Keywords: self-regulation, secure attachment, emotional attunement
Re: Chapter 7, page 112
“Children’s disturbed behavior was a response to actual life experiences — to neglect, brutality, and separation.”
“Mastering the skill of self-regulation depends to a large degree on how harmonious our early interactions with our caregivers are.”
“Children are programmed to choose one particular adult (or at most a few) with whom their natural communication system develops. This creates a primary attachment bond. The more responsive the adult is to the child, the deeper the attachment and the more likely the child will develop healthy ways of responding to the people around him.” Him/her/them***
2. Though we have yet to read the part of the book where the author goes over solutions to adequately addressing trauma, what are some ways you feel safe in your body?
Re: In Chapter 8, Marilyn’s story once again brings us to the mind-body connection, and trauma manifesting itself in physical ways. After seeing Dr. Van der Kolk, Marilyn faced the sexual-abuse trauma she’d experienced as a child. Soon after, her eyesight started to fail: an autoimmune disease was eroding her retina. In a study, his team found that incest survivors had abnormalities in the ratios of immune cells, compared with un-traumatized women, exposing them to autoimmune diseases.The past is impressed not only on their minds, and in misinterpretations of innocuous events (as when Marilyn attacked Michael because he accidentally touched her in her sleep), but also on the very core of their beings: in the safety of their bodies.

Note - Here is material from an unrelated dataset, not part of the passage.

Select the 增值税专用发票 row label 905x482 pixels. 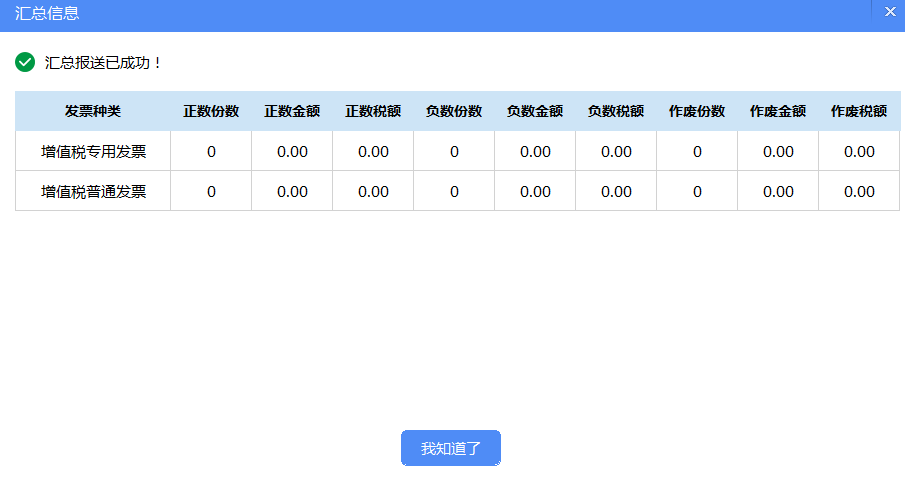(94, 152)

3. The author begins Chapter 9 “What’s Love Got to Do with It?” by saying that trauma patients will often receive five or six unrelated diagnoses and prescriptions during the course of their treatment and that these will depend on which aspect of their case the doctor in question regards as most significant. None of these diagnoses will be wrong, but neither will they address the root of the issue — trauma. What are you thoughts on this? Do you have any personal opinions or stories on how folx affected by trauma are treated by the medical profession/system?
4. Can you point to a specific passage that struck you personally - as interesting, profound, incomprehensible, or illuminating?